As noted, this was the best mac and cheese I’ve ever made. I love kalamata olives, which is kinda the key ingredient here. But mozzarella instead of cheddar, tomatoes on top, etc., it all makes for excellent comfort food.

Tuscan Mac and Cheese
Tuscan Mac and Cheese

Raspberry Lime Pie with Tequila-Raspberry Sauce

This is another of the pies I made for Pie Night and it was quite the hit. This one had no alcohol in the pie itself, and just a couple tablespoons in the sauce for it. The recipe was adapted from a recipe I found at the Driscoll’s berries web page.

Ingredients

  • 6 ounces worth of gluten free shortbread cookies
  • 4 ounces worth of gluten free graham crackers
  • 2 tablespoons crystallized ginger
  • 3 tablespoons butter
  • 1 package (¼ ounce packet) unflavored gelatin
  • 1 cup canned unsweetened cream of coconut (not coconut milk)
  • sugar
  • 1/3 cup plain yogurt
  • 4 or 5 limes
  • 4 six ounce packages raspberries
  • 1 cup heavy cream
  • 2/3 cup confectioners’ sugar
  • 2 tablespoons honey
  • 2 tablespoons tequila

The gluten-free shortbread cookies had a lot of moisture in them, and didn’t work out quite like the original recipe called for. My first attempt at the crust from this turned into a cake. In my second attempt, I substituted gluten free graham crackers for some of the shortbread cookies, and that worked out much better.

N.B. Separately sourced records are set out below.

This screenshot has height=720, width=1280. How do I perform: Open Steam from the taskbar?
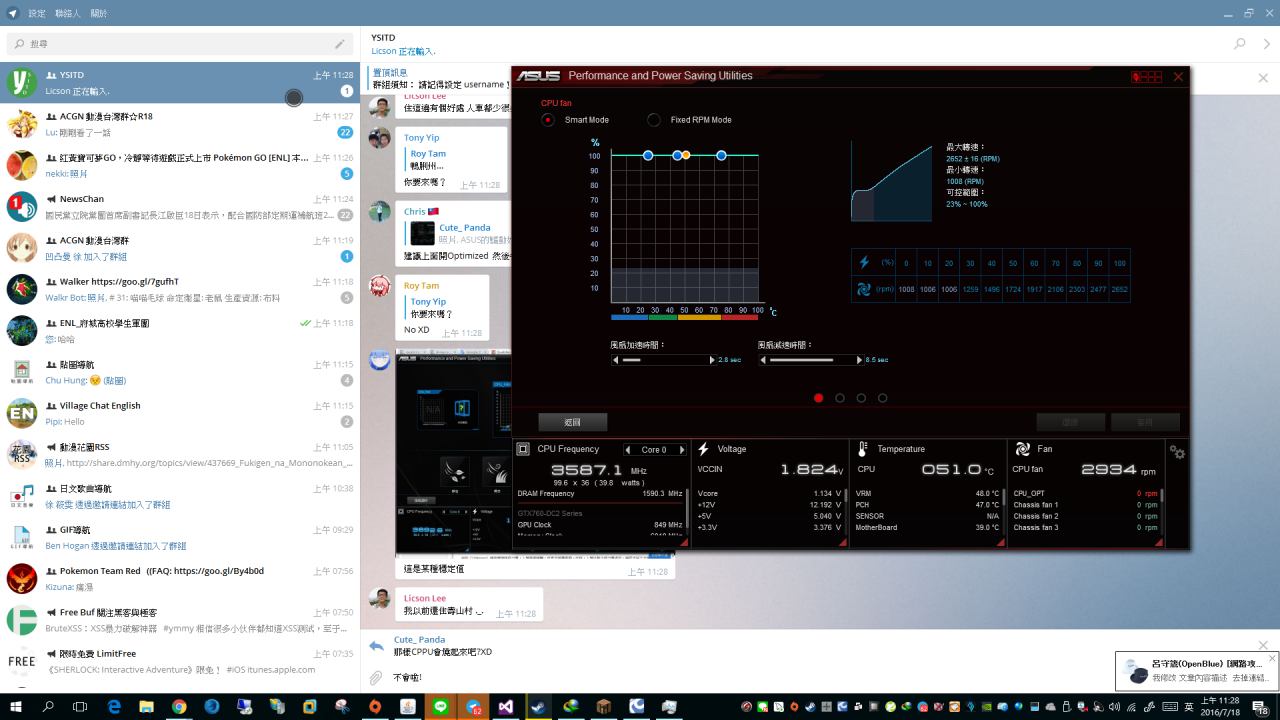click(x=538, y=706)
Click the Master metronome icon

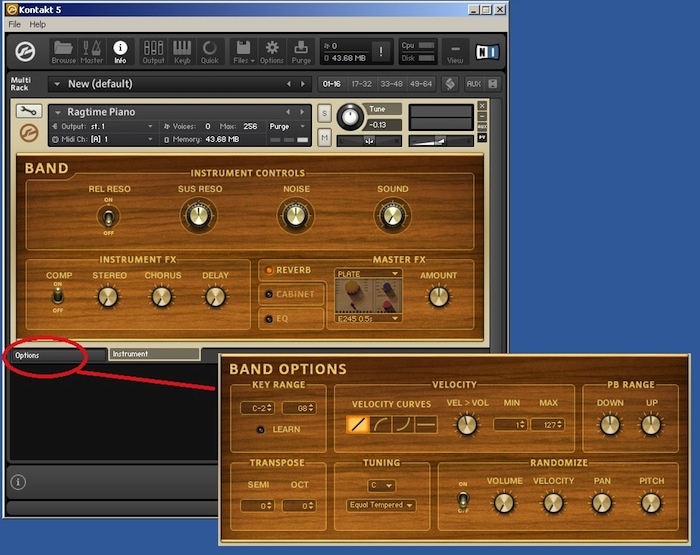click(x=92, y=52)
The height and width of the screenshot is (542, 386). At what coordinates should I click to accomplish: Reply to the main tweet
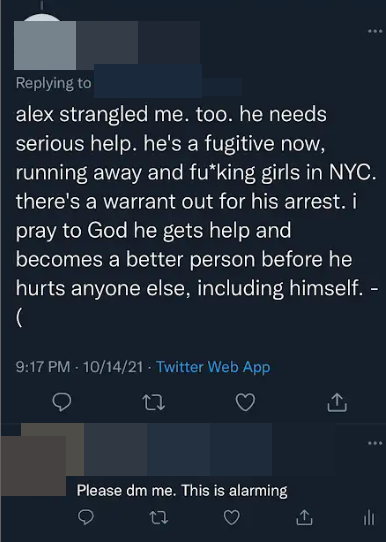pyautogui.click(x=62, y=402)
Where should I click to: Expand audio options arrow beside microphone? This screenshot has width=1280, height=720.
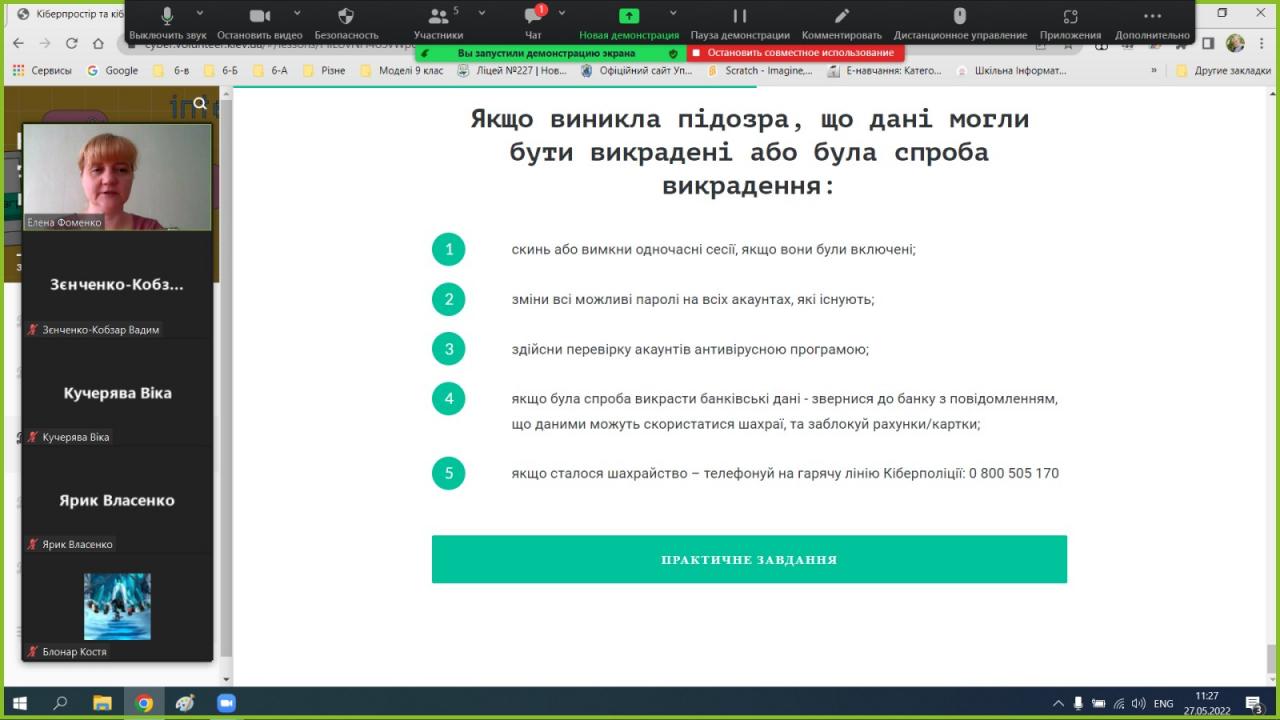[x=200, y=13]
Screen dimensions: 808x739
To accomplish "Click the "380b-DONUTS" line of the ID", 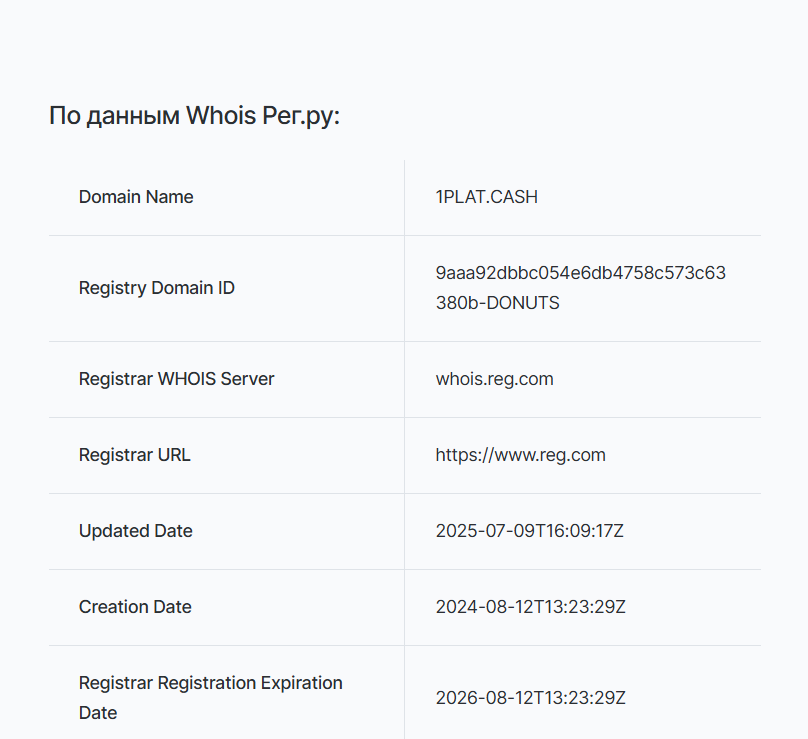I will pos(497,303).
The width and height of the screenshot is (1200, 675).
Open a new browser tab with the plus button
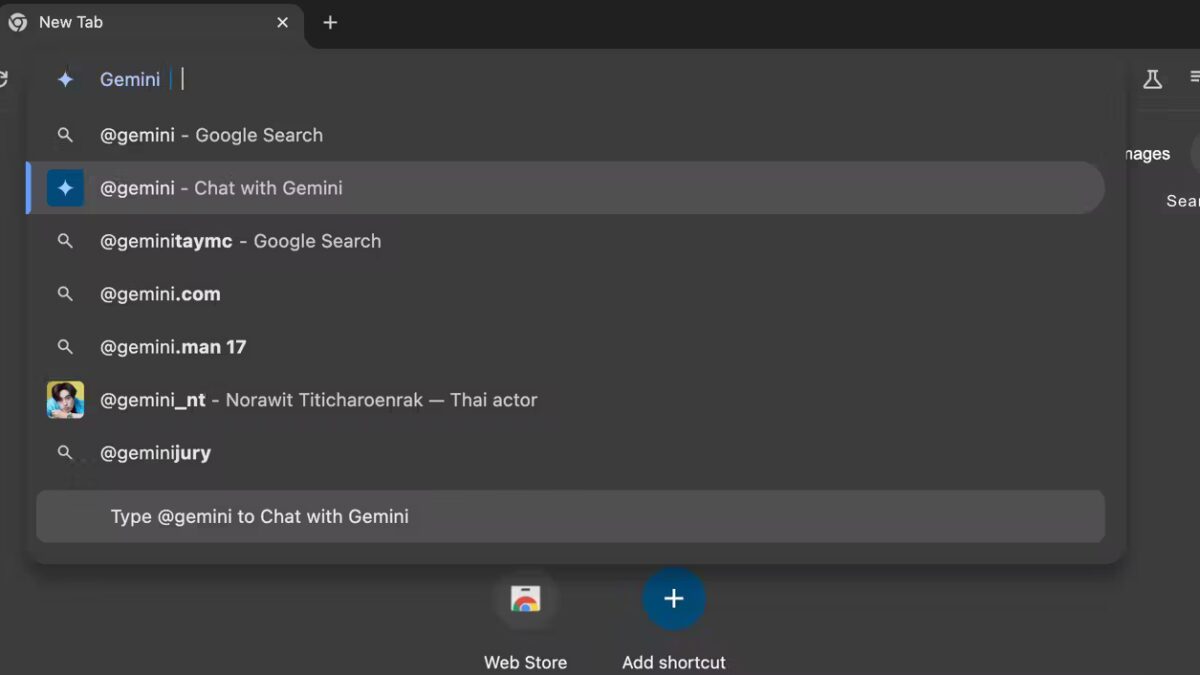click(x=330, y=22)
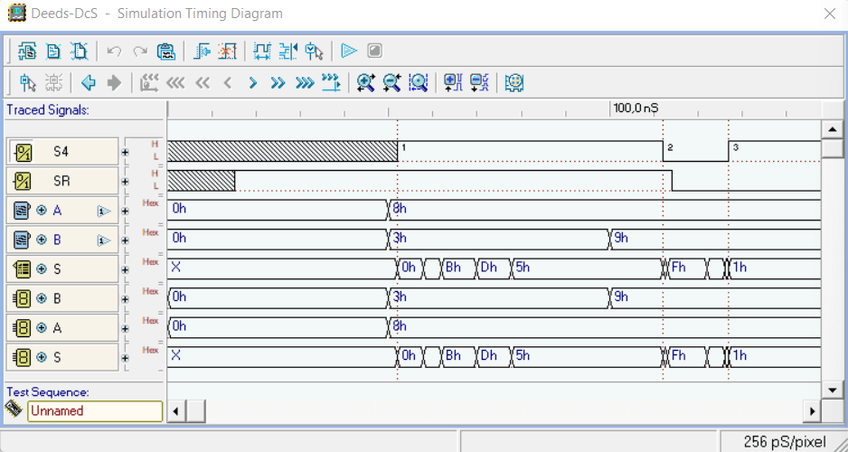Viewport: 848px width, 452px height.
Task: Select the S4 traced signal
Action: pyautogui.click(x=62, y=152)
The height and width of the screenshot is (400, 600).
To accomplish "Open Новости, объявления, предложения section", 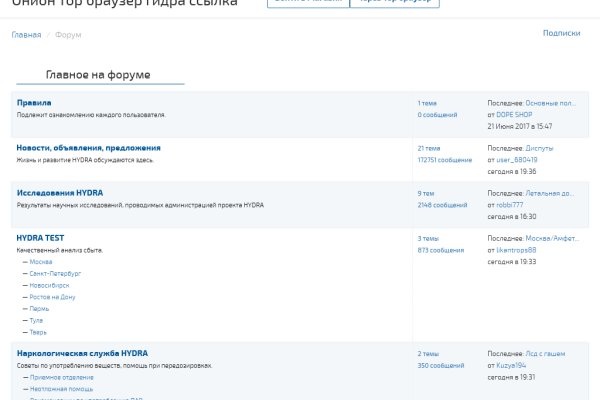I will 88,148.
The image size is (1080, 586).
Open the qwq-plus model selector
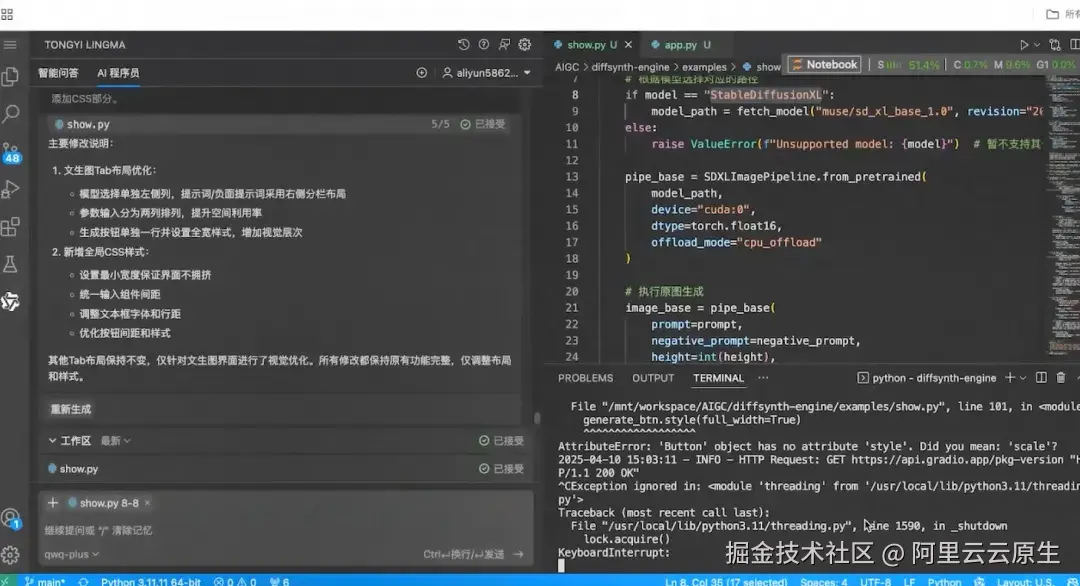click(68, 553)
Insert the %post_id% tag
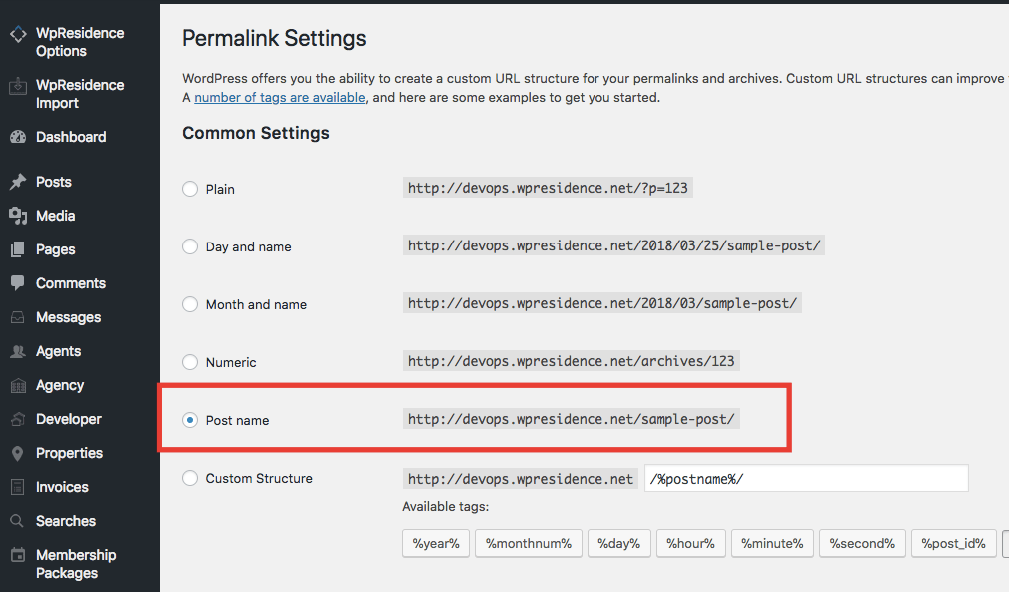This screenshot has width=1009, height=592. tap(952, 543)
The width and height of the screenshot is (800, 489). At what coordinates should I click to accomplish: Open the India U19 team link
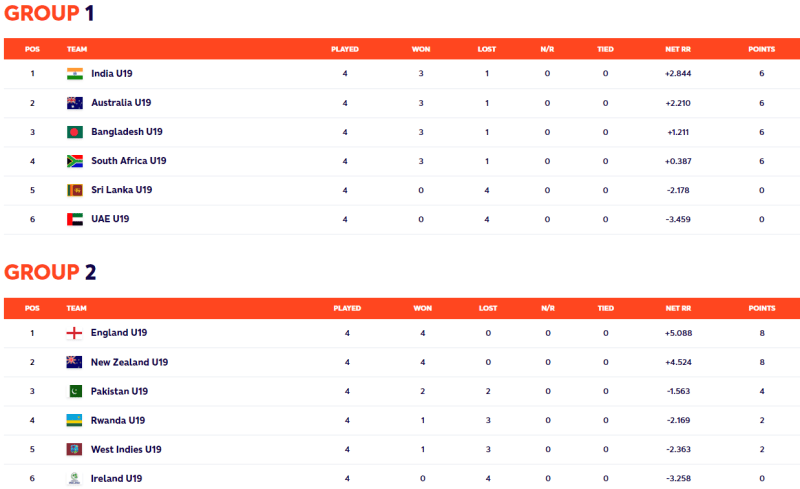[x=115, y=73]
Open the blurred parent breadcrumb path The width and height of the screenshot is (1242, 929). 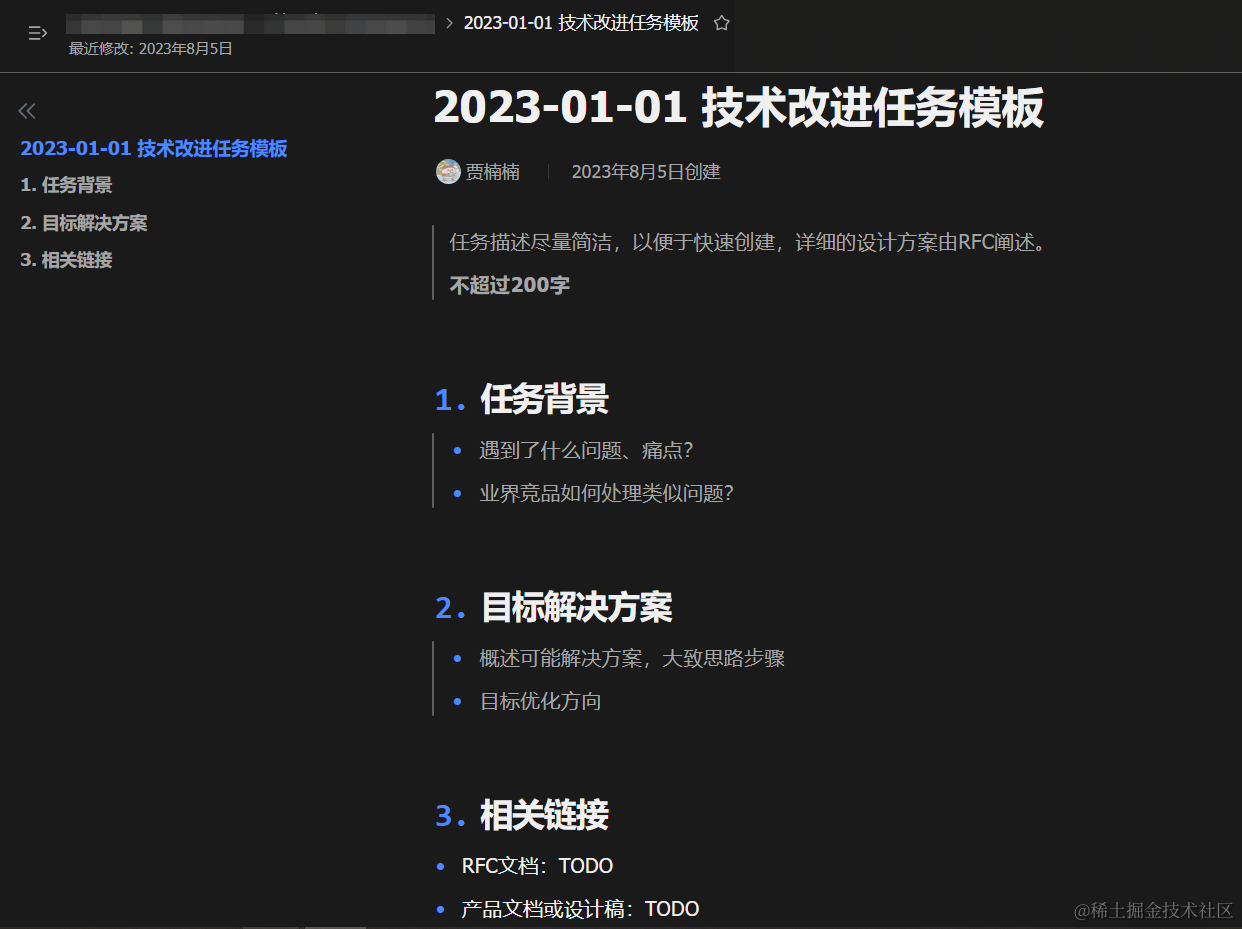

The original recipe also called for sweetened cream of coconut. I was unable to find this product. Instead, I used unsweetened cream of coconut. Then I looked up online how much sugar was in the sweetened version of the product, subtracted how much was in the unsweetened version, and added the difference. However, I didn’t write down the amount. I think it was 3 tablespoons but I could be way off.

Crust

  1. Preheat oven to 350°
  2. Chop the ginger
  3. Process shortbread cookies, graham crackers and ginger in a food processor
  4. Melt the butter
  5. Add butter to the cookie mixture
  6. Process until thoroughly mixed
  7. Press into a pie plate
  8. Bake for 10 minutes
  9. Allow to cool

Filling

  1. Mix gelatin and ¼ cup water in a glass mixing bowl
  2. Simmer a pot of water on the stove
  3. Once gelatin has bloomed, place the mixing bowl over the pot of water until the gelatin has dissolved
  4. grate about 1 teaspoon worth of lime zest
  5. squeeze enough limes to get ¼ cup of lime juice
  6. Combine cream of coconut, sugar, yogurt, lime zest and lime juice in a large bowl
  7. Stir until smooth
  8. Mix dissolved gelatin thoroughly in
  9. Mix in one package of raspberries
  10. Pour into the pie crust
  11. Refrigerate 4 hours or until set

Sauce and whipped cream

  1. Process remaining raspberries in food processor until they are so much pulp
  2. Strain raspberry pulp into a bowl (i.e., remove all the seeds)
  3. Combine heavy cream and confectioners’ sugar in a mixing bowl
  4. Whip the cream until stiff peaks form
  5. Mix half the raspberry puree into the whipped cream
  6. Spread whipped cream over top of the pie
  7. Combine remaining raspberry stuff with honey and tequila

Serve pie with raspberry-tequila drizzle.